Sem acesso a banheiros para higiene e vivendo em locais insalubres, a população em situação de rua de Porto Alegre é a que mais concentra casos de tuberculose na cidade. Segundo um relatório da Vigilância Epidemiológica da capital gaúcha, em 2016 foram identificados 2.115 moradores de rua e 111 casos novos de tuberculose nessa população. O número representa uma incidência de 5.248 casos para cada 100 mil habitantes, caracterizando uma epidemia nesse grupo.
A incidência entre os moradores de rua é 65 vezes maior do que na população geral de Porto Alegre. Segundo o boletim epidemiológico do Ministério da Saúde divulgado neste ano, a capital gaúcha tem 80,4 casos de tuberculose a cada 100 mil habitantes, ocupando o quarto lugar entre as capitais com mais incidência da doença, atrás de Manaus, Recife e Rio de Janeiro. De acordo com órgão, quem vive na rua tem 44% mais chances de ser contaminado pelo bacilo de Koch, que transmite a doença. Entre 2011 e 2016, o número da população em situação de rua em Porto Alegre aumentou 57%, de acordo com pesquisa da UFRGS (Universidade Federal do Rio Grande do Sul).
Se para os moradores de rua de Porto Alegre a tuberculose é uma epidemia, com mais risco de contágio, para a população geral da capital a doença significa uma endemia porque não está erradicada. “Porto Alegre é um território endêmico. Ninguém está imune, aqui não é uma doença rara”, explica a pneumologista Denise Rossato Silva, coordenadora do Serviço de Pneumologia do Hospital de Clínicas de Porto Alegre (HCPA).
Segundo a médica, os principais sintomas da doença são tosse constante, febre, catarro e perda de peso. O contágio é através do ar, especialmente em locais pouco ventilados. O tratamento dura seis meses com quatro medicamentos diários e é custeado totalmente pelo Serviço Único de Saúde (SUS). “Mesmo quem tem plano particular tem que passar no postinho”, explica a pneumologista.
Se a população de rua está em risco, funcionários de assistência social e saúde que atendem diretamente este público também estão expostos. A auxiliar de enfermagem Luci Teresinha Machado, de 48 anos, não tinha o bacilo quando começou a trabalhar na Fundação de Assistência Social e Cidadania (Fasc). Há alguns anos, o teste que indica a presença do bacilo da tuberculose deu positivo. “Me deparei com a realidade do abrigo com moradores de rua. Não tinha ideia de como era. Não deram nenhuma preparação, nenhuma capacitação para lidar com tuberculose, com HIV. Não tem os equipamentos de proteção adequados. Imagina chegar em casa e contar para a família que você tem tuberculose”, contou Luci a VEJA.

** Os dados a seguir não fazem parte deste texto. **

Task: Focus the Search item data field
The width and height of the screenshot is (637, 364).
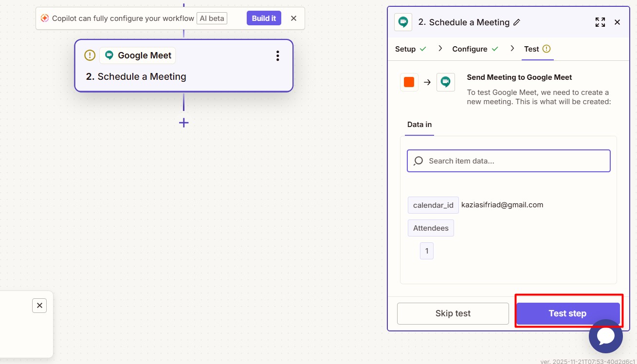Action: (509, 161)
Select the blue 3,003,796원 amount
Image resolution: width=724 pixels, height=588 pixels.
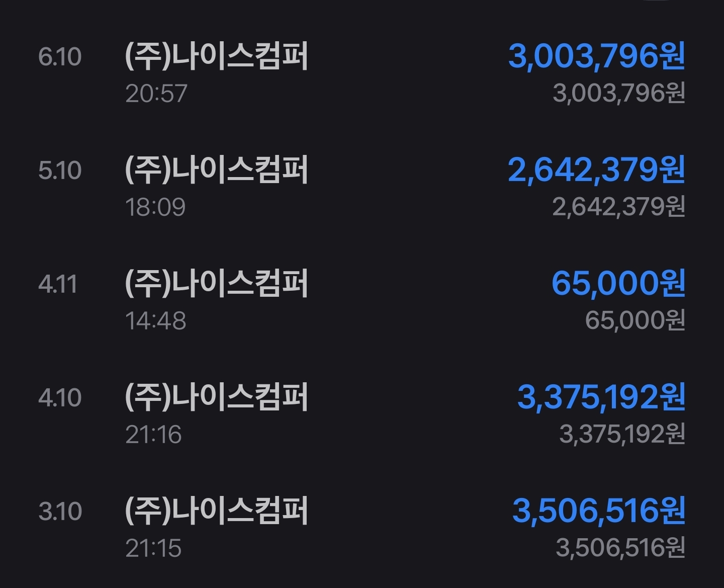tap(597, 56)
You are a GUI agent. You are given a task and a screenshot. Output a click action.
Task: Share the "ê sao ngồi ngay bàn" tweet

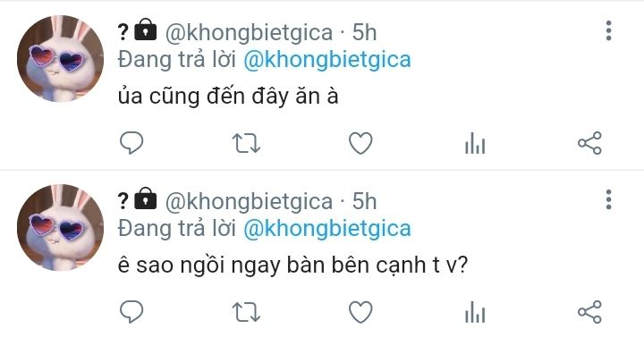[x=589, y=312]
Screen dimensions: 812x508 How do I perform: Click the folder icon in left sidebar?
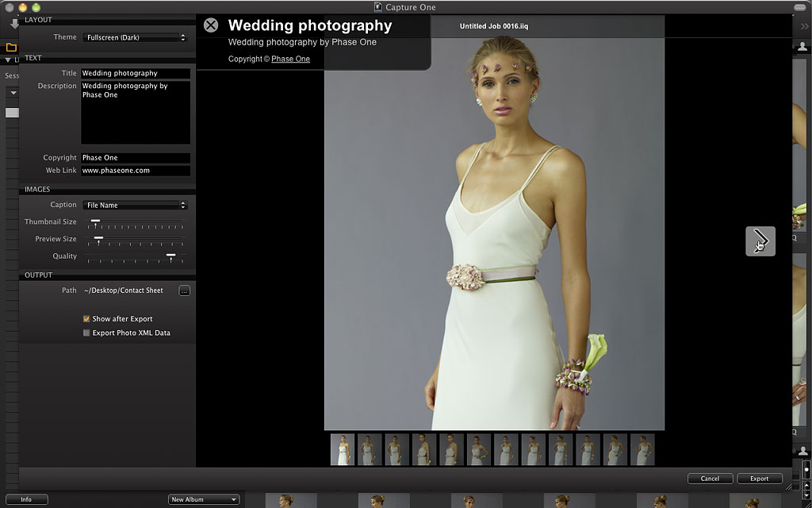pyautogui.click(x=11, y=48)
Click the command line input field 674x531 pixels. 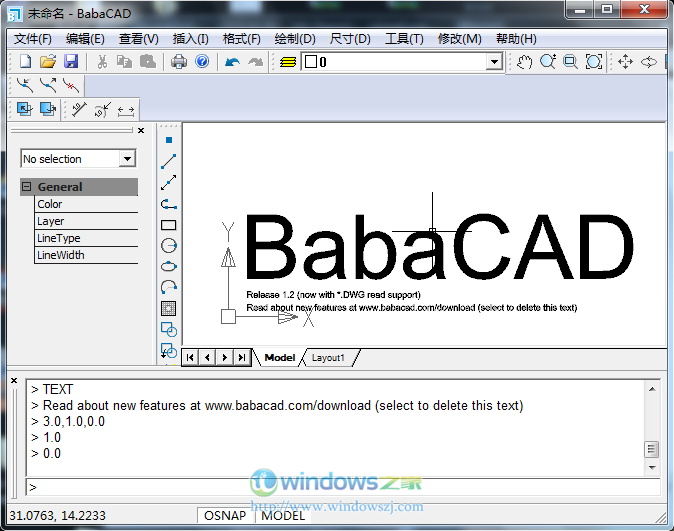[340, 487]
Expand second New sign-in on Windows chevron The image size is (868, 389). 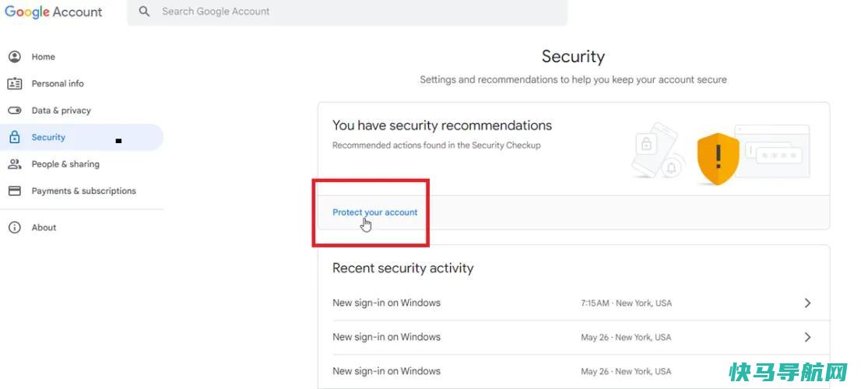point(807,337)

O mesmo ocorreu com a também auxiliar de enfermagem Ivana de Carvalho, de 51 anos, que fazia contato com os moradores de rua para transportá-los aos abrigos da Fasc na “Kombi”. “Nosso trabalho depende de criar vínculo com as pessoas da rua. Mas tu não sabe se a pessoa tem tuberculose ou não. No abrigo, não há um teste antes de entrar”, contou Ivana à reportagem.

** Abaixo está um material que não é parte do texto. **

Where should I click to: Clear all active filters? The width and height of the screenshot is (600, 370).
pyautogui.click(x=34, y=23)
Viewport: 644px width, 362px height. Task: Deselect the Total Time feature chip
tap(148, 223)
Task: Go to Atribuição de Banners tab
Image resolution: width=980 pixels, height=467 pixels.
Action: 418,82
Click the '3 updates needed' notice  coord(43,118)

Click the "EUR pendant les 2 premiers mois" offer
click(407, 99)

“Os funcionários entram com 100% de saúde. Com o passar do tempo, sem equipamentos adequados, trabalhando na ponta com o atendimento de moradores de rua, acabam contaminados”, argumenta o advogado Cassio Felix Jobim, que já ganhou na Justiça uma ação contra a prefeitura em caso semelhante ao de Luci e Ivana.

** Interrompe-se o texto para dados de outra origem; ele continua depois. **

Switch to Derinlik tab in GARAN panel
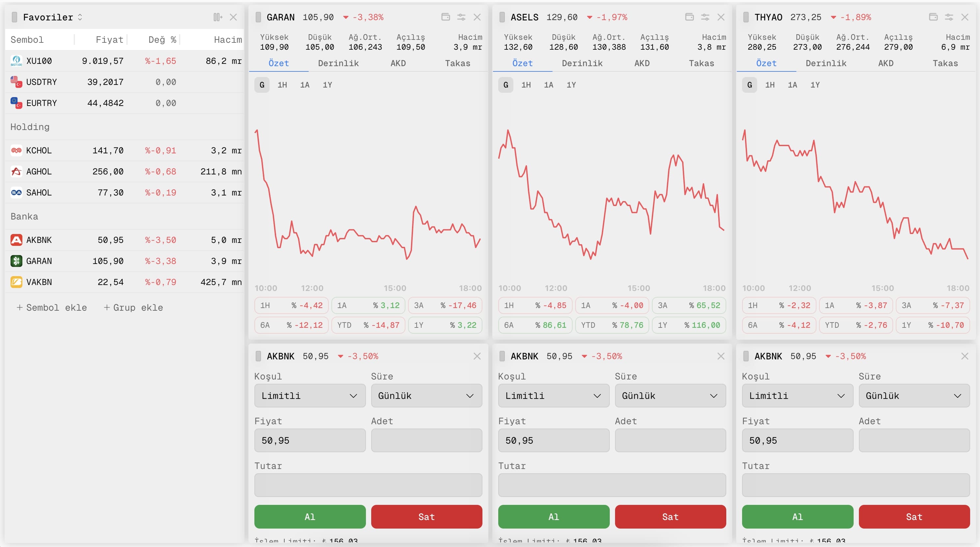980x547 pixels. point(338,63)
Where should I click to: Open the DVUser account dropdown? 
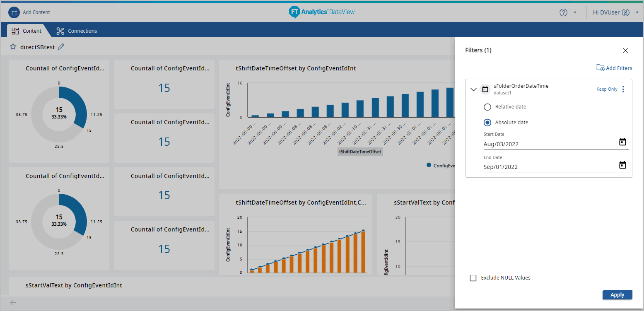tap(637, 12)
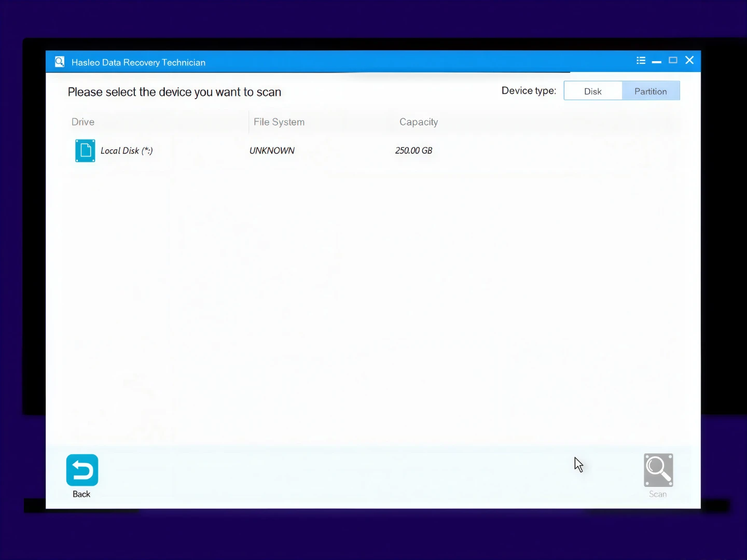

Procurada por VEJA, a Fasc informou que orienta os funcionários para uso de máscara e fornece aos abrigados contaminados máscara cirúrgica “que deve ser trocada sempre que úmida”. “A Fundação dispõe também de luvas de procedimento, caso necessário o contato com fluidos e secreções corporais”, disse a Fasc. Além disso, o órgão explicou que os albergues e abrigos “não têm em em sua estrutura adequação física para receber usuários em sua fase bacilífera, que compreende o período pré-tratamento e os primeiros 15 dias de início do tratamento”. Nesses casos, devem ser encaminhados aos serviços de saúde.
Também procurada pela reportagem, a Secretaria da Saúde de Porto Alegre informou que orienta os funcionários sobre o uso de máscara, luvas e ventilação adequada dos ambientes. Segundo a pasta, em serviços ambulatoriais “não há necessidade de ambientes especiais para atendimento dos pacientes de tuberculose diagnosticados nessas unidades”. “Com a descentralização das ações de controle da tuberculose, o número de atendimentos/ano, na maior parte dessas unidades, não chegará ao limite previsto que justifique ambientes especiais. Os funcionários realizam os exames de admissão e em locais de alto número de atendimentos de pacientes com tuberculose pulmonar com confirmação laboratorial recomenda-se realizar avaliação inicial”, respondeu o órgão.